Some fire deputy chiefs and all but two district chiefs work particular shifts where they are on duty for twenty-four hours and then off duty for forty-eight hours. The remainder of the Plaintiffs work regular forty-hour work weeks. All of the fire deputy chiefs and fire district chiefs who perform shift work regularly receive a biweekly paycheck which fluctuates according to the number of shifts they work during the particular pay period. Nonetheless, all of the Plaintiffs regularly receive a predetermined amount of at least $250 in base salary per week which is not subject to reduction because of variations in the quality or quantity of the work performed. Moreover, all of the plaintiffs receive at least a full eighty hours’ pay each pay period regardless of the number of hours they work. At all times since March 1, 1984, the City of Fort Worth has a written policy in effect that:

[a]ll regular employees shall be guaranteed pay for a full 80-hour pay period, except for absence that is classified as “absent without pay.” If an employee does not actually work 80 hours in a pay period because of “inactive hours” as defined herein, he shall nevertheless receive 80 hours pay, but shall, if the necessity exists, work an amount of time equal to the “inactive hours” before receiving more than 80 hours pay. “Inactive hours” shall be made up if the occasion demands during the week in which they occur. If no necessity exists for making up “inactive hours” within the week in which they occur, no further requirements for making up these hours shall be made.

Original Personnel Regulation C-4. This policy applies both to the fire deputy and district chiefs.

On October 9, 1990, the City of Fort Worth amended its personnel regulations addressing overtime compensation to provide expressly:

There shall be no deductions from the compensation of employees exempt from the overtime provisions of the Fair Labor Standards Act for periods of absence from work of less than one day, if such employees have no accumulated sick or annual leave, except in cases of disciplinary action.

Amended Personnel Regulation C4— Overtime Pay/Compensatory Time.
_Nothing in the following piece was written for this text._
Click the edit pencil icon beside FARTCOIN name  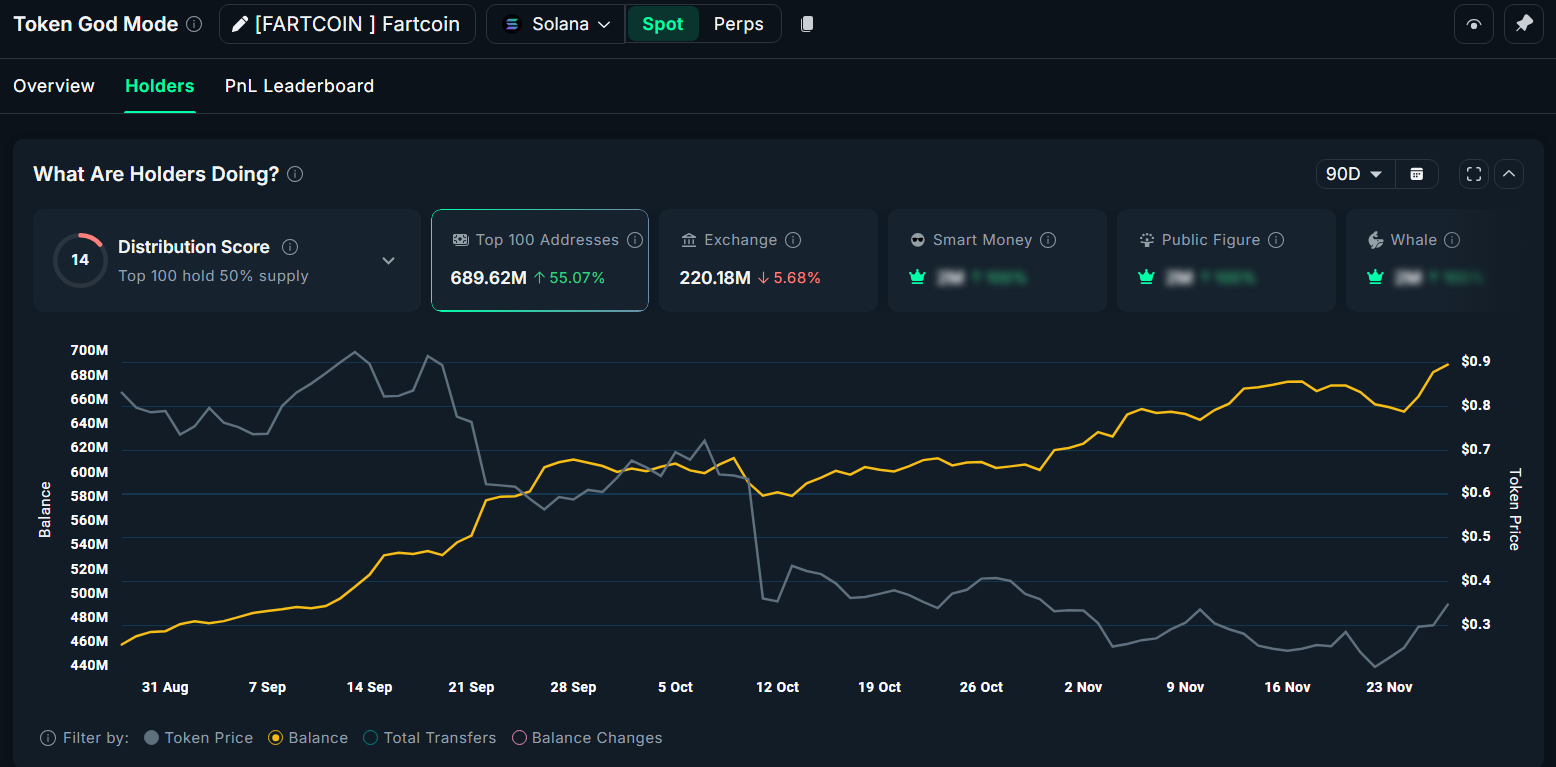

Pri- or to this time, the City did not have an express written policy or regulation in effect to ensure that these deductions would not be made. On November 23, 1990, the City of Fort Worth reimbursed over 200 active and terminated employees out of approximately 1000 exempt employees in all departments who had received deductions from their pay during the period from April 15, 1986, through October 9, 1990, for absences of less than one day when their sick or annual leave accounts had reached a zero balance. The total amount of money reimbursed was approximately $15,000. Although deductions were made in cases of fire department employees, the City of Fort Worth has never reduced its fire deputy or district chiefs’ base salary for any absence of less than one day, even if the employee had a zero balance in his sick leave or vacation leave accrual amounts.

II.

Pursuant to Fed.R.Civ.P. 56(c), a party is entitled to summary judgment if “the pleadings, depositions, answers to interrogatories, and admissions on file, together with the affidavits, if any, show that there is no genuine issue as to any material fact and that the moving party is entitled to judgment as a matter of law.” The moving party has the initial burden of demonstrating the absence of a genuine issue of material fact. Celotex Corp. v. Catrett, 477 U.S. 317, 323, 106 S.Ct. 2548, 2553, 91 L.Ed.2d 265 (1986). The non-moving party must then “set forth specific facts showing that there is a genuine issue for trial.” Anderson v. Liberty Lobby, Inc., 477 U.S. 242, 250, 106 S.Ct. 2505, 2511, 91 L.Ed.2d 202 (1986). “[A]t the summary judgment stage the judge’s function is not ... to weigh the evidence and determine the truth of the matter but to determine whether there is a genuine issue for trial.” Id. at 249, 106 S.Ct. at 2511.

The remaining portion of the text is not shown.